What Is Fermented Cheese?

Fermented cheese is a food found around the world. The fermentation process allows dairy products to be kept at room temperature for long periods of time, which was essential in the days before refrigeration. Cheeses are fermented by adding different types of bacteria to dairy products and allowing the bacteria to eat the lactose. Both hard and soft cheeses are made by fermenting milk by adding live cultures to it.

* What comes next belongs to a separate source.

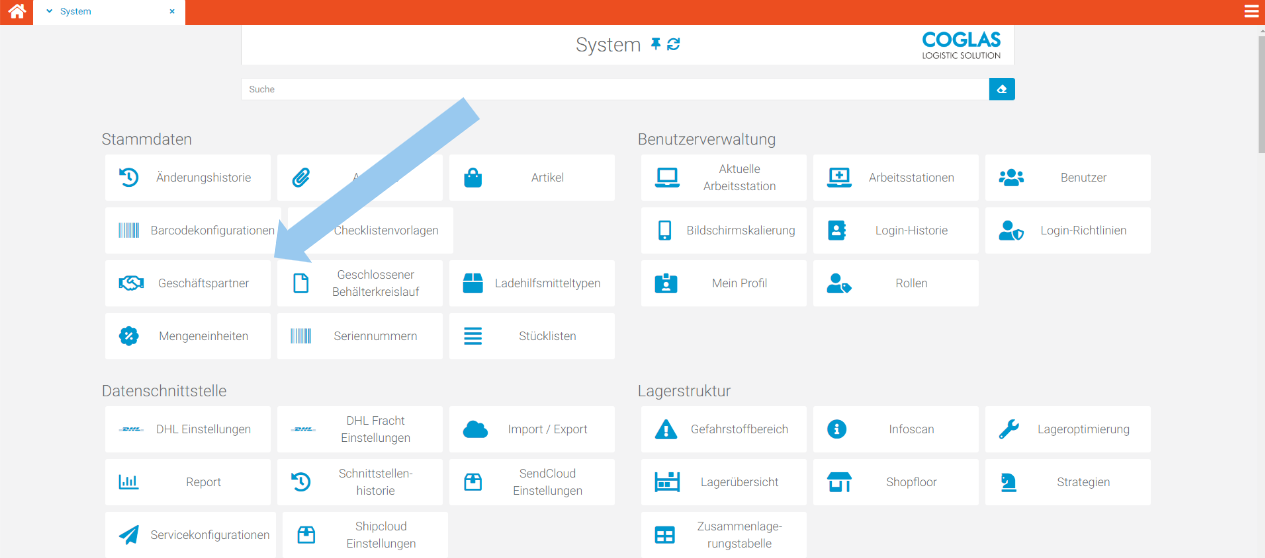Open the hamburger menu at top right
This screenshot has height=558, width=1265.
tap(1251, 12)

There are two main types of cheese — fermented and non-fermented. Non-fermented cheeses are made by heating milk, adding an acid to it, which causes the curds and whey to separate, and then straining out the curds. These curds can be eaten while moist, such as in cottage cheese, or pressed until semi-dry and firm, such as in the Indian cheese, paneer. In either case, the cheese must be consumed quickly, or it will go bad. Fermented cheese was developed thousands of years ago as a way to make dairy products last for weeks or months.

The process of making a fermented cheese differs significantly from the process of making non-fermented cheese. Hard cheeses require the addition of renin or a renin substitute, and all fermented cheeses need live cultures added to them. These cultures feed on the lactose in the milk, producing lactic acid as a byproduct. This process is often called aging, but it is actually a type of fermentation. Cheeses can be fermented for anywhere from weeks to months.

Historically, cheese was fermented in caves. Caves provided an area that was cool, moist, and away from the sun, which could damage the fermented cheese and render it inedible. In some areas, cheeses are still aged in caves, though it is more common in modern times to ferment them in climate controlled buildings. The living organisms in the cheese need to be kept cool so that they will reproduce and ferment the milk into cheese.

Most cheeses are variations of fermented cheese. The cultures added to the cheese and the conditions under which it is aged account for the many different flavors and textures of cheese. All of the bacteria added to cheese to ferment are safe to consume. Unsafe bacteria are often removed from the milk prior to fermentation through the process of pasteurization.